Everything from the line holding "You are a GUI" through the last line of the records should be repeated word for word, and pictures should be omitted.

━━ DATA EXTRACTS

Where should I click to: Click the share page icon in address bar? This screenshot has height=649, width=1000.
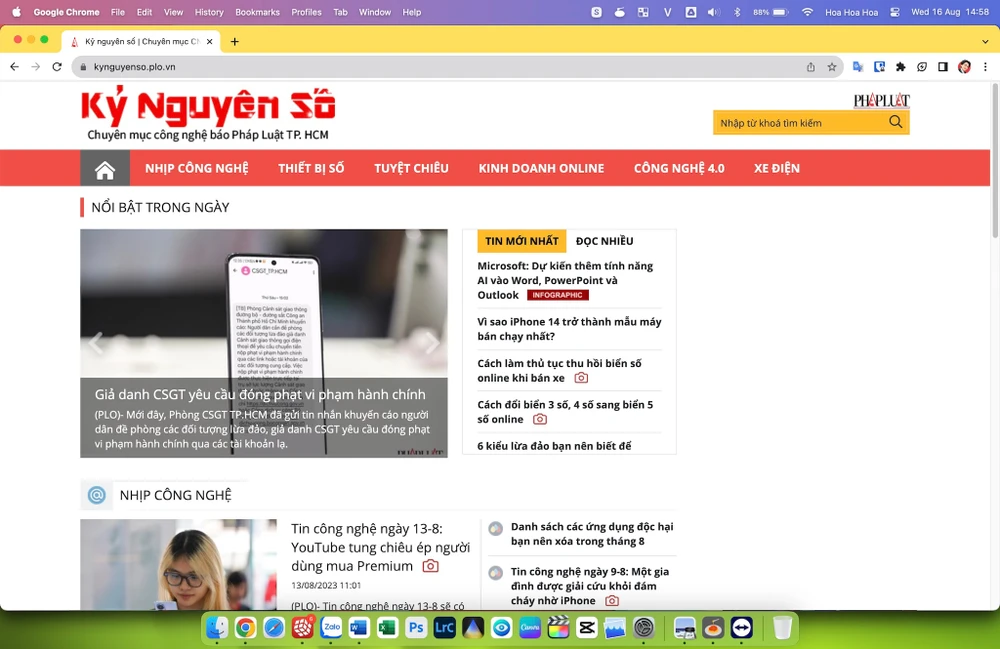click(x=810, y=67)
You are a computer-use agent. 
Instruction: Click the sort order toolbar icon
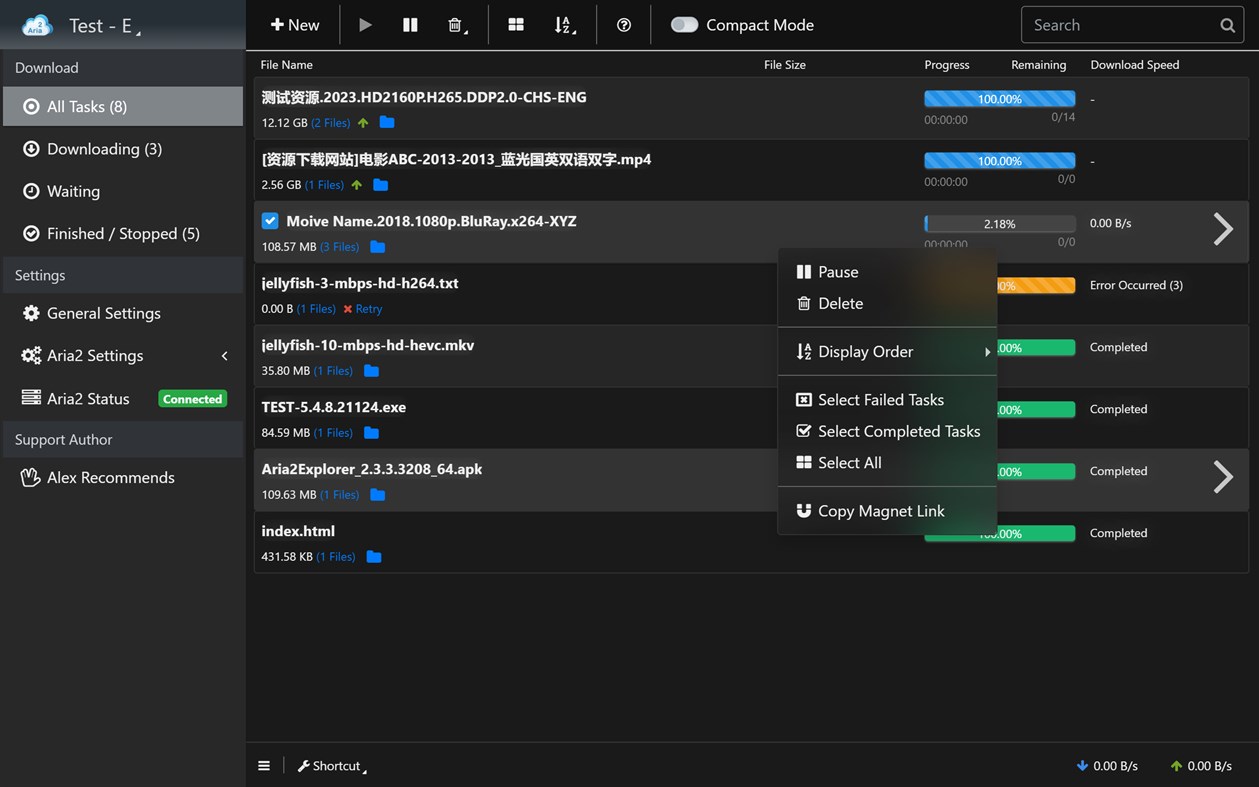(565, 24)
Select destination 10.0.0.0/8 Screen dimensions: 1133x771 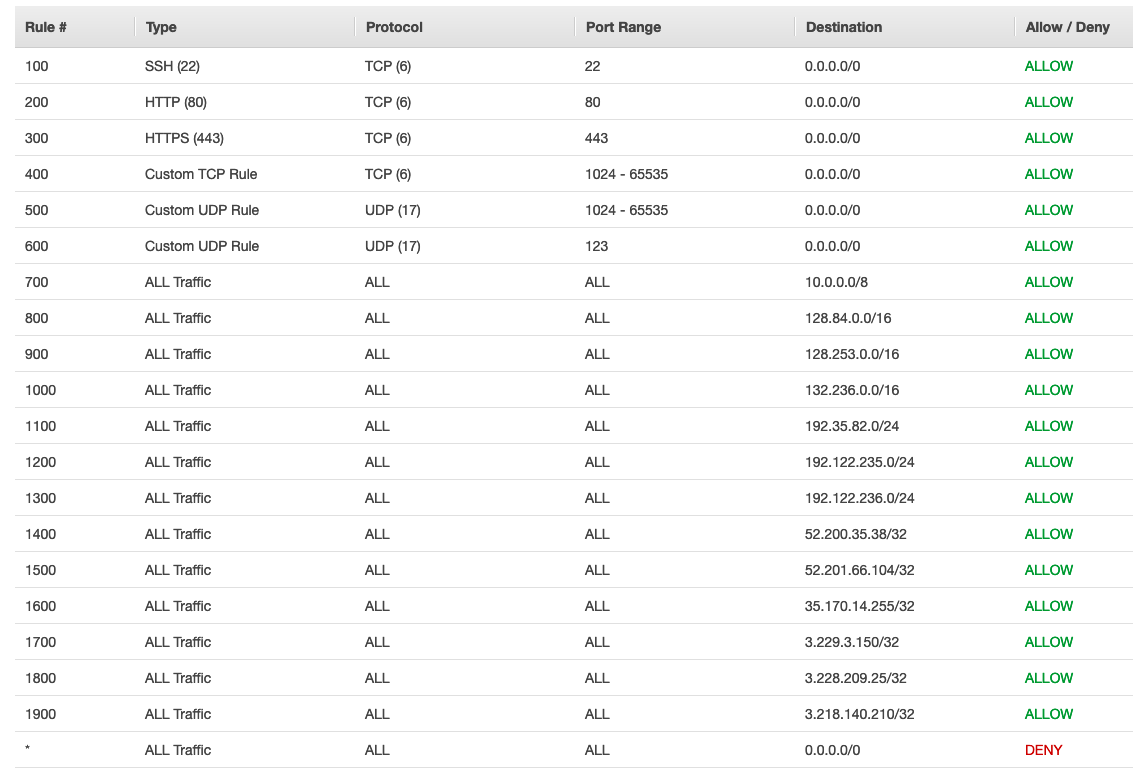[x=836, y=283]
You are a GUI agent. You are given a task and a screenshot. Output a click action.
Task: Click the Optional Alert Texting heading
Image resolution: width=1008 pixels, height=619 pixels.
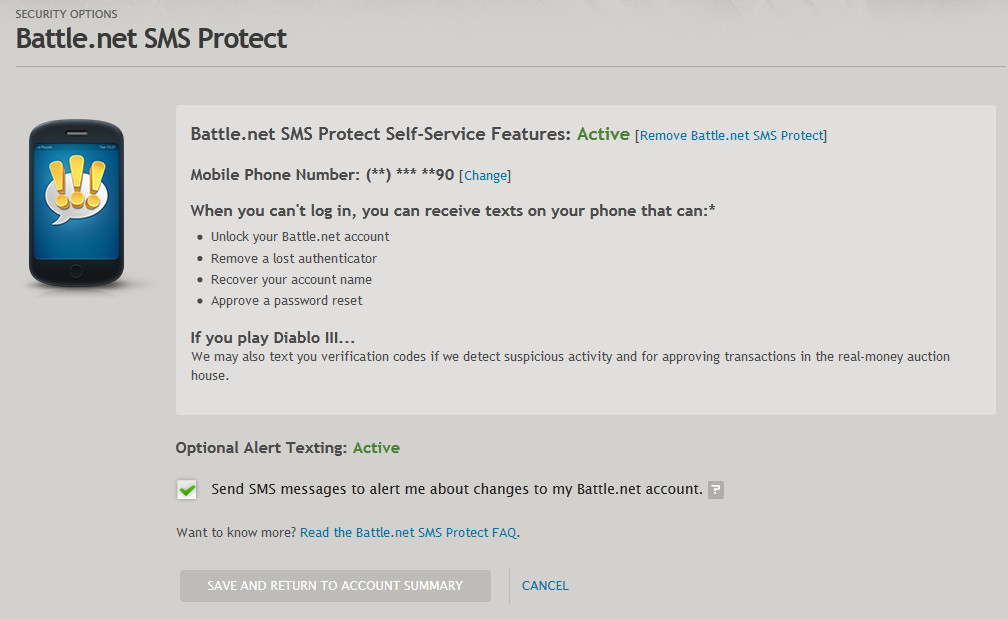[x=261, y=447]
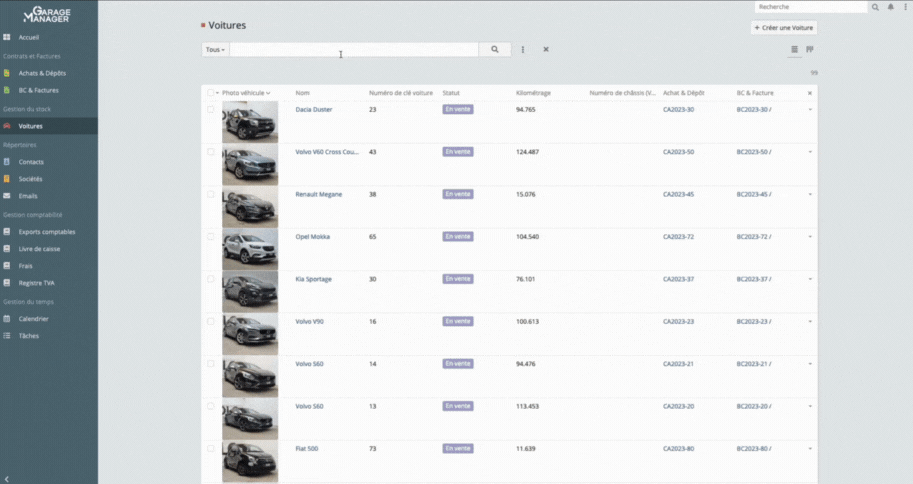
Task: Tick the checkbox for Dacia Duster
Action: (x=211, y=110)
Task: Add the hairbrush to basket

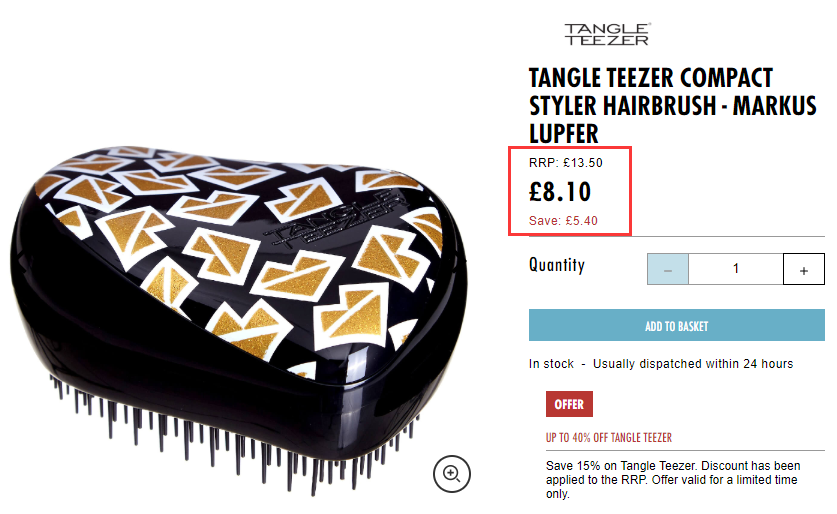Action: click(676, 325)
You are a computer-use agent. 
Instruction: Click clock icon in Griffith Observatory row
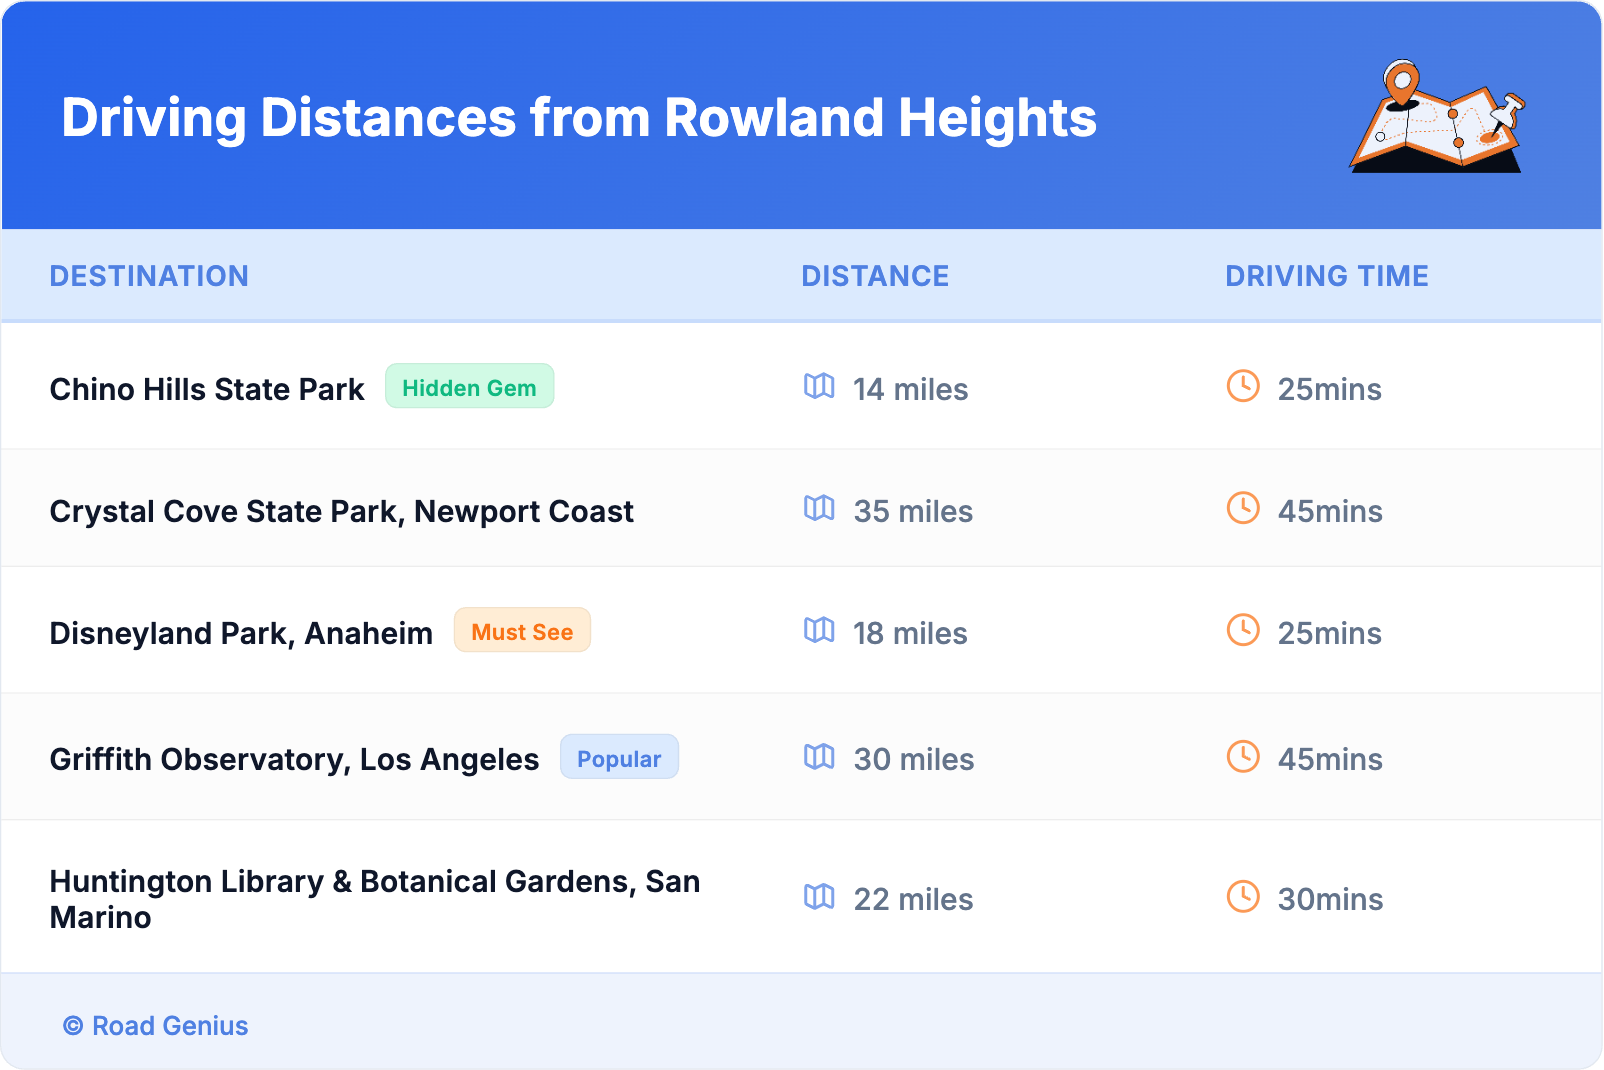(x=1243, y=757)
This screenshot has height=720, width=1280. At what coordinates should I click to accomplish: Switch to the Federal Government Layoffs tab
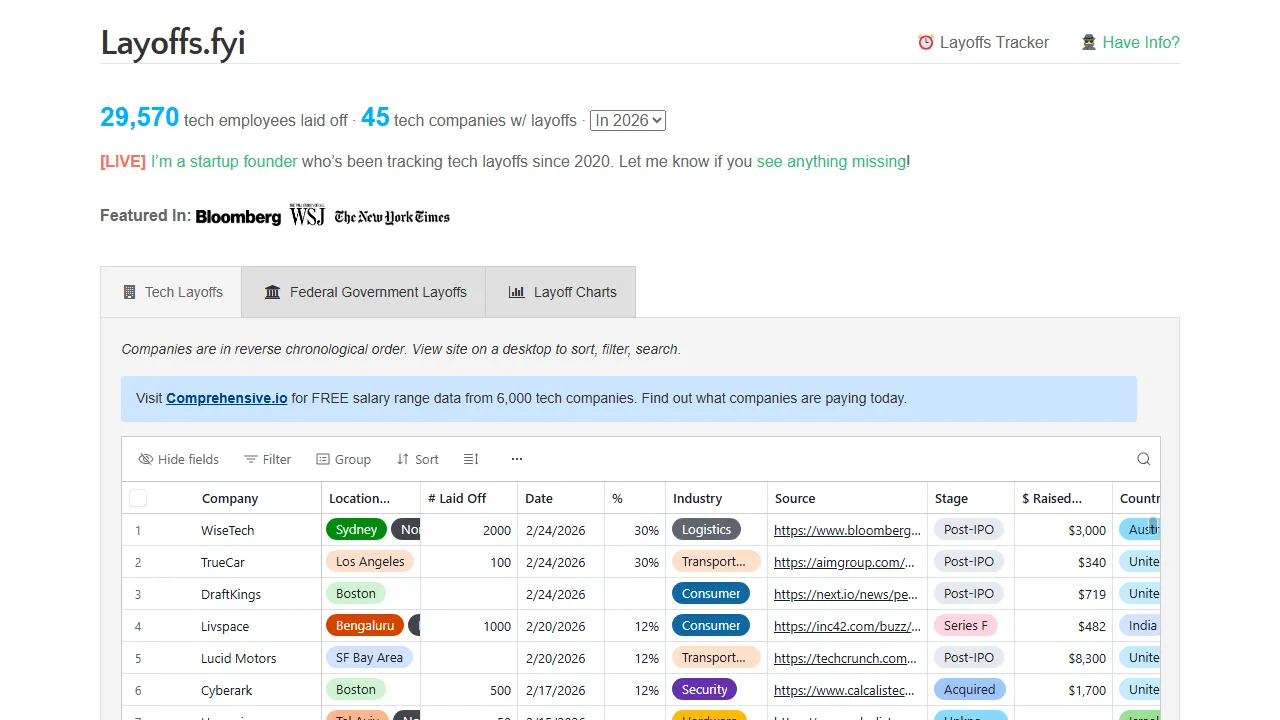(363, 292)
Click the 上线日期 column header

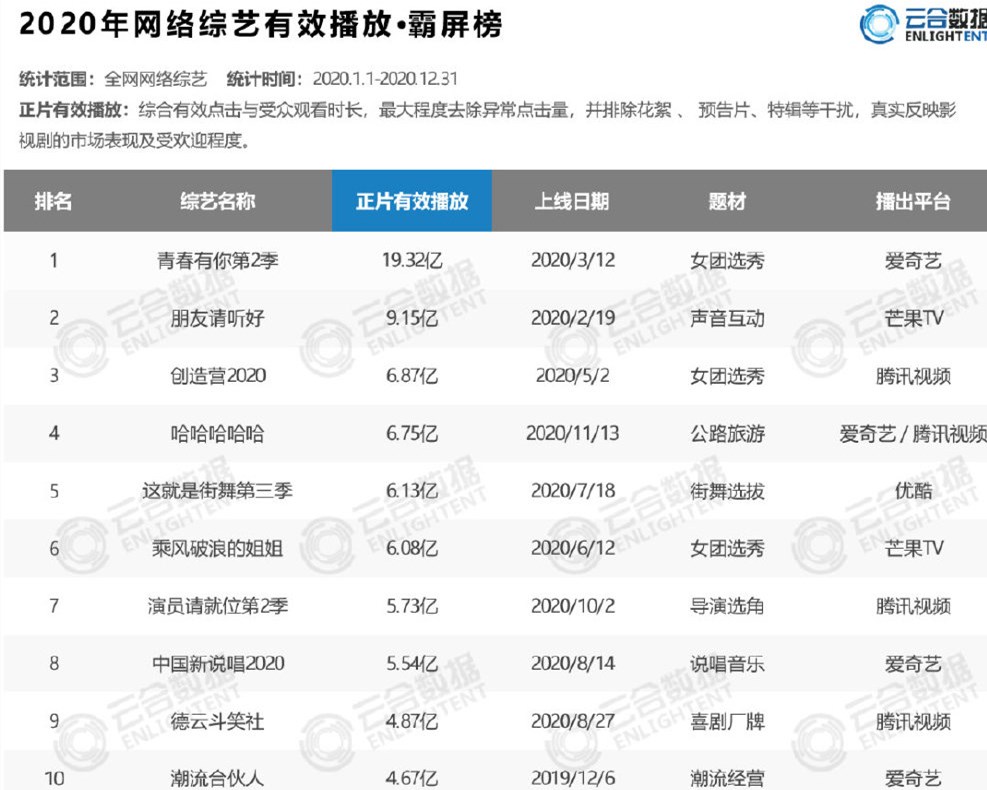[573, 201]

━━━━

### WRITTEN SOLUTION
You are a GUI agent. You are given a task and a screenshot. Output a click action.
Task: Click the Optional Alert Texting heading
Image resolution: width=1008 pixels, height=619 pixels.
[x=261, y=447]
Task: Tick the checkbox for Dacia Duster
Action: (x=211, y=110)
Task: Add the hairbrush to basket

Action: click(676, 325)
You are a computer-use agent. 
Instruction: Click clock icon in Griffith Observatory row
(x=1243, y=757)
This screenshot has height=720, width=1280. At what coordinates should I click to accomplish: Switch to the Federal Government Layoffs tab
(363, 292)
Click the 上线日期 column header

[573, 201]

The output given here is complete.